Pour ce qui me concerne, Clara, la Sainte Cène est un moment extrêmement important du culte que la communauté chrétienne rend à Dieu. Cela doit donc se vivre comme un temps de prière et de communion profondes, avec Jésus et entre les participants. Je pense qu’il est légitime de soigner les éléments que l’on utilise. La piquette et le pain rassis, non merci ! C’est un vrai moment où nous recevons la présence du Christ parmi nous. Ce n’est clairement, pour moi, pas seulement un moment commémoratif. C’est pourquoi il me semble aussi absolument nécessaire de s’ouvrir, par la prière à l’action du Saint-Esprit. Lui seul nous permet de discerner dans le pain et le vin les signes du corps et du sang de Jésus, de sa présence parmi nous et de la communion que cela instaure entre lui et nous. Sans enfermer tout cela dans un déroulement rigide et intouchable, je crois quand même qu’un peu de solennité nous aide à mieux nous rendre compte de ce que nous vivons alors.

Pourriez-vous m’expliquer un peu ce que signifie « strong theology » vs « weak theology » ? [Hana]

Effectivement, ces expressions sont apparues ces dernières années chez les défenseurs d’une « théologie faible », c’est à dire d’un discours qui renonce à une « théologie forte », laquelle conçoit Dieu comme tout-puissant. Dieu ne peut pas tout, puisqu’il ne peut pas empêcher le mal, la souffrance, la mort. Il faudrait même, selon un théologien américain récemment traduit en français, John Caputo, renoncer à parler de Dieu comme d’un être personnel, ce qui relèverait selon lui de la mythologie. Dieu ne serait que la force faible mais insistante d’une parole qui nous invite à changer, à pardonner, bref, Dieu n’existera que dans notre réponse à l’appel à oser, à risquer, à aimer, etc.

Bien que cette « théologie faible » se réclame de la croix de Jésus-Christ (conçue comme le lieu même de la faiblesse absolue, ce qui est fort contestable), elle ne me paraît pas conforme à ce que nous dit la Bible : sa plus grande erreur est d’être centrée sur l’homme ; tout dépend désormais de sa réponse, de sa capacité à aimer, partager, etc. Il n’y a rien à attendre du ciel.
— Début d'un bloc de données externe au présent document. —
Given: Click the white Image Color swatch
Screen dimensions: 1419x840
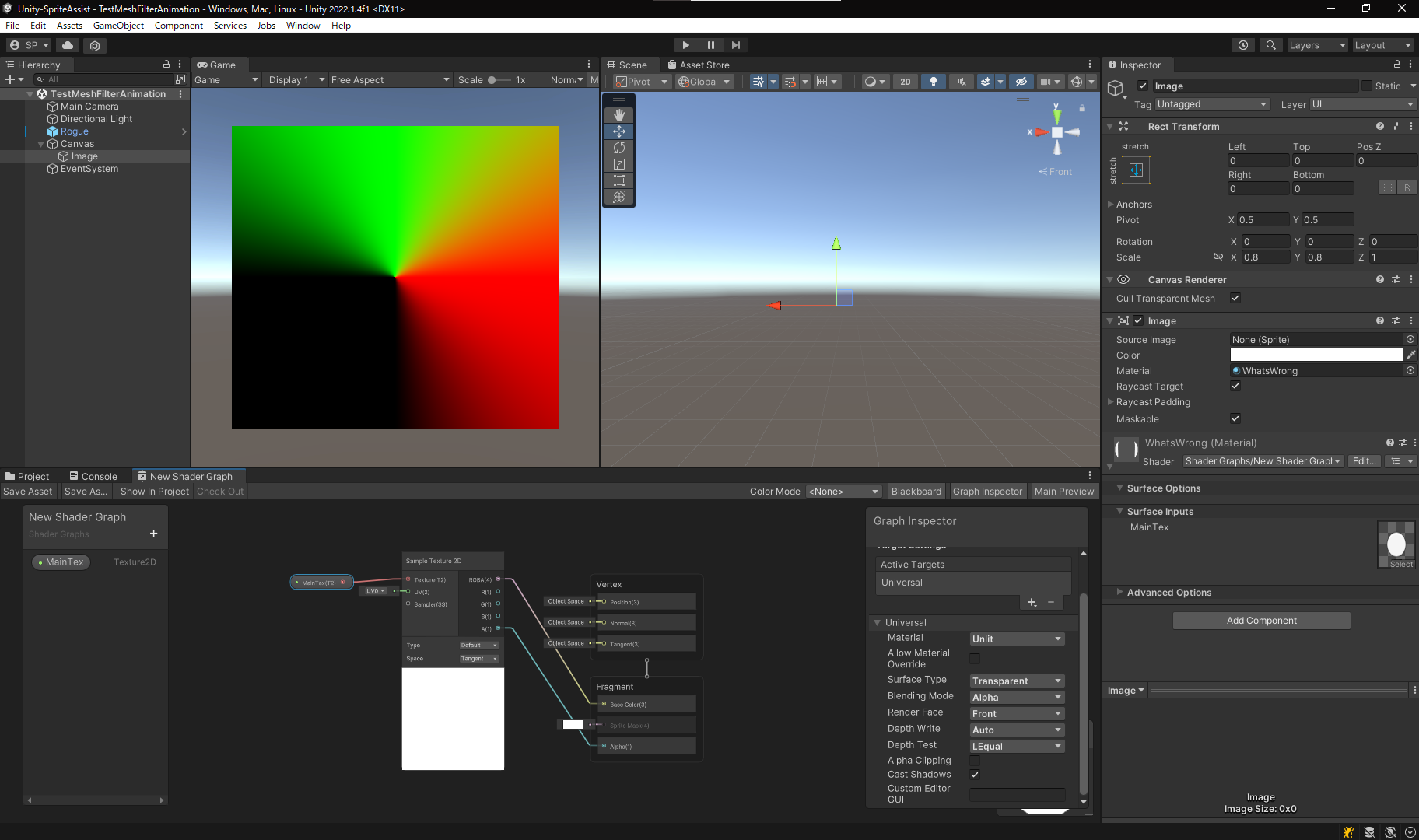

Cette théologie semble aussi succomber à la tentation de vouloir en quelque sorte excuser Dieu du mal. Si Dieu n’est pas tout-puissant, ce n’est pas sa faute ! Or Dieu n’a pas besoin de défenseurs mais de témoins de son Salut, de son amour, et de l’espérance qu’il nous offre d’une création nouvelle, inagurée par la résurrection de Jésus-Christ. L’espérance est, au fond, absente de cette théologie décidément… bien faible. Recevons plutôt la promesse du Seigneur : « je fais toutes choses nouvelles » (Apocalypse 21,5).